Set down exactly the lines below between the line holding "Viewport: 905px width, 1316px" and the line holding "You are a computer-use", inclusive; no other line belongs in the answer.
##### Information #####
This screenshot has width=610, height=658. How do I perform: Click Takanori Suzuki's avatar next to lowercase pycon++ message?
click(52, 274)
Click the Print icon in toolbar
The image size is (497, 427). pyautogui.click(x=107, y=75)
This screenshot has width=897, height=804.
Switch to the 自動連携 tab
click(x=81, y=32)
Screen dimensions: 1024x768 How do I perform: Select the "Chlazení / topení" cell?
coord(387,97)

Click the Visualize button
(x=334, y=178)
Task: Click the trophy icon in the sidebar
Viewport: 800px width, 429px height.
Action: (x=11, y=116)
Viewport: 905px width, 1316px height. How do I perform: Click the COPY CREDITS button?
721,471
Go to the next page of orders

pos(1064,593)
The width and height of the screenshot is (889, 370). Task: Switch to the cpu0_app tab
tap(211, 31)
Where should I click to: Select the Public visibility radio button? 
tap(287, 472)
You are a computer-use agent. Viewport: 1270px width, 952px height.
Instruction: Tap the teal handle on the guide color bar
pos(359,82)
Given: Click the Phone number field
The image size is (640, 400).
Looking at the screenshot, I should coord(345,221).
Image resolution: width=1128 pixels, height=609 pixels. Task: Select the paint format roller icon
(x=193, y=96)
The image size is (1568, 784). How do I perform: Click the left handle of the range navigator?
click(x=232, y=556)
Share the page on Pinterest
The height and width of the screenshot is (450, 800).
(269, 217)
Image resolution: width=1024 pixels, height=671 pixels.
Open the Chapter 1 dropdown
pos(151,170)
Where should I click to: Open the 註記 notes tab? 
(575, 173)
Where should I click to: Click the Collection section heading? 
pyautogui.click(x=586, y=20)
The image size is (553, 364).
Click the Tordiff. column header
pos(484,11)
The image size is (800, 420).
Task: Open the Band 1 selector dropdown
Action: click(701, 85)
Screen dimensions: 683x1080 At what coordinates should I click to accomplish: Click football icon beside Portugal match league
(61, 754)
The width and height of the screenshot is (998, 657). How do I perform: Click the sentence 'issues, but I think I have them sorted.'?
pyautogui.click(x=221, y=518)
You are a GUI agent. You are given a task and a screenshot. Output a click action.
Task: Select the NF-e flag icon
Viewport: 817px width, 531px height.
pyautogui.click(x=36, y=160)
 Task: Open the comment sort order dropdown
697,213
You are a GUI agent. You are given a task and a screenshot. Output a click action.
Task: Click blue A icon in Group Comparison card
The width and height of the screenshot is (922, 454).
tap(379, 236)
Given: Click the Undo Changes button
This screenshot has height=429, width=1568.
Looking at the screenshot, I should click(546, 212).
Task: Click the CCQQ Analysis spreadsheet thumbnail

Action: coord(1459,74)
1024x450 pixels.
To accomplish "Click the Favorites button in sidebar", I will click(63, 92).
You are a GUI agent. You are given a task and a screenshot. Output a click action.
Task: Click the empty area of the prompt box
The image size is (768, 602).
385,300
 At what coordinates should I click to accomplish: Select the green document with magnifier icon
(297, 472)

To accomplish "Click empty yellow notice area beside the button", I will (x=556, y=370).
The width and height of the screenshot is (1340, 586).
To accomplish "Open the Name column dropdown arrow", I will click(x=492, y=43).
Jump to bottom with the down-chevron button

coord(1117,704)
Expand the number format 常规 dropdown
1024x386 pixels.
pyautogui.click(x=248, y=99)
#####
* _Written response_:
Viewport: 905px width, 1316px height. How do I perform: Click the COPY CREDITS button?
721,471
Go to the next page of orders

pos(1064,593)
The width and height of the screenshot is (889, 370). Task: Switch to the cpu0_app tab
tap(211, 31)
Where should I click to: Select the Public visibility radio button? 
tap(287, 472)
You are a computer-use agent. Viewport: 1270px width, 952px height.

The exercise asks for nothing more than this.